**Page excerpt:**
>> Begin

#### Install spaCy

In [None]:
!pip install -U spacy --quiet

In [None]:
# Download the large English model for spaCy
!sudo python3 -m spacy download en_core_web_lg
!python -m  spacy link --force en_core_web_lg en

#### Removing Personal information

In [None]:
import spacy

In [None]:
# Load the large English NLP model
nlp = spacy.load('en')

In [None]:
#Example text
text1 = 'My name is Rajeev.'

In [None]:
#Parse the text using spaCy
doc = nlp(text1)

In [None]:
#Check Named entity Recognition
for token in doc:
    print(token, token.ent_type_)

Function to remove name

In [None]:
def remove_name(text, replacement_token='[NAME]'):

    #Parse the text
    doc = nlp(text)

    #Updated document
    updated_doc = []

    #Check Entity type
    for token in doc:
        if token.ent_type_ == 'PERSON':
            updated_doc.append(replacement_token)
        else:
            updated_doc.append(token.string)
    
    return ''.join(updated_doc)

In [None]:
remove_name(text1)

>> End

**Data lines:**
>> Begin

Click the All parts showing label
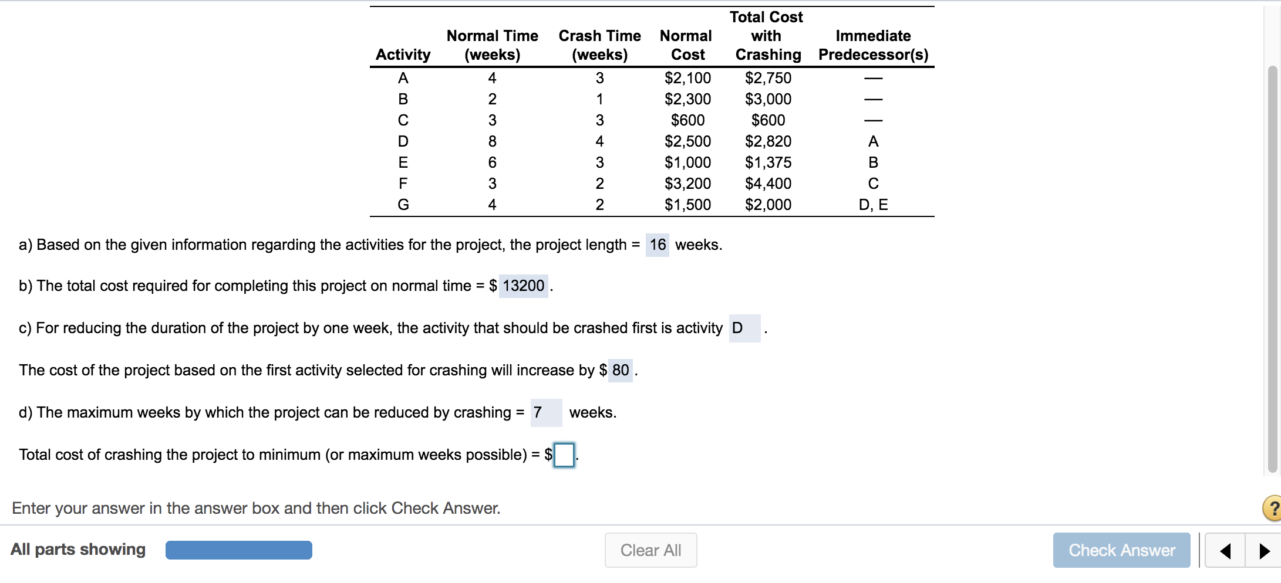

>> End
>> Begin

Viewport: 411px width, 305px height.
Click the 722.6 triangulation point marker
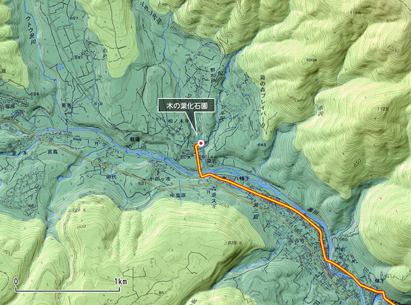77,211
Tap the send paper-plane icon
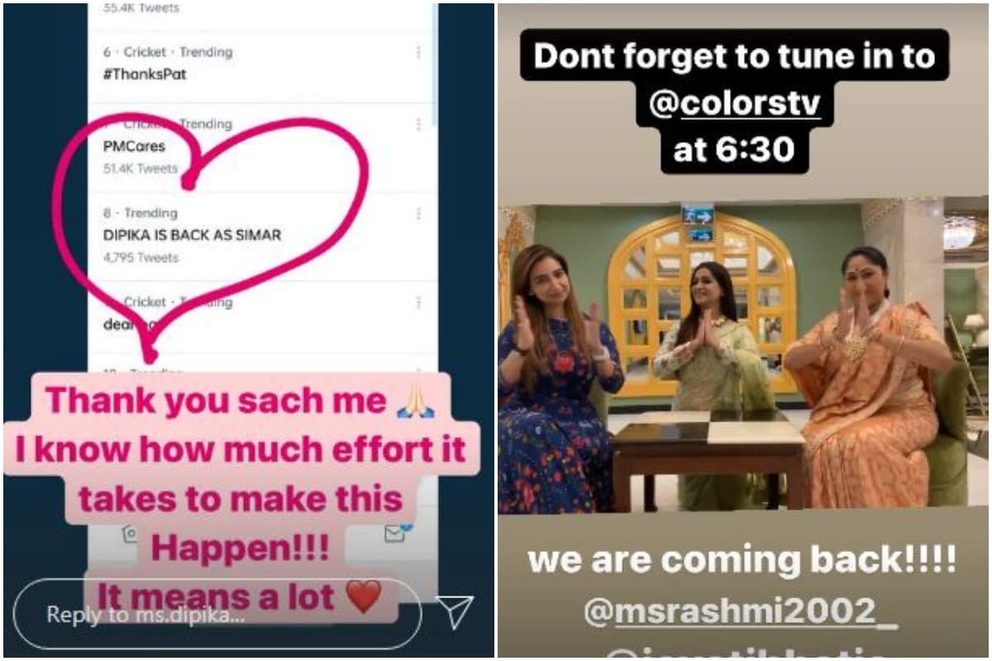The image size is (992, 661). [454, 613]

>> End

**To be done:**
a: In the spaCy notebook, explain in one to three sentences why the remove_name function adds the replacement token to the output in place of some tokens.
b: Translate the comment "Download the large English model for spaCy" from the spaCy notebook into Spanish.

**Solutions per task:**
a: The function adds the replacement token when a token's entity type (token.ent_type_) is 'PERSON', which marks it as part of a person's name. Each of those tokens becomes the replacement token, '[NAME]' by default. All other tokens keep their original text before everything is joined back together.

b: Descarga el modelo grande de inglés para spaCy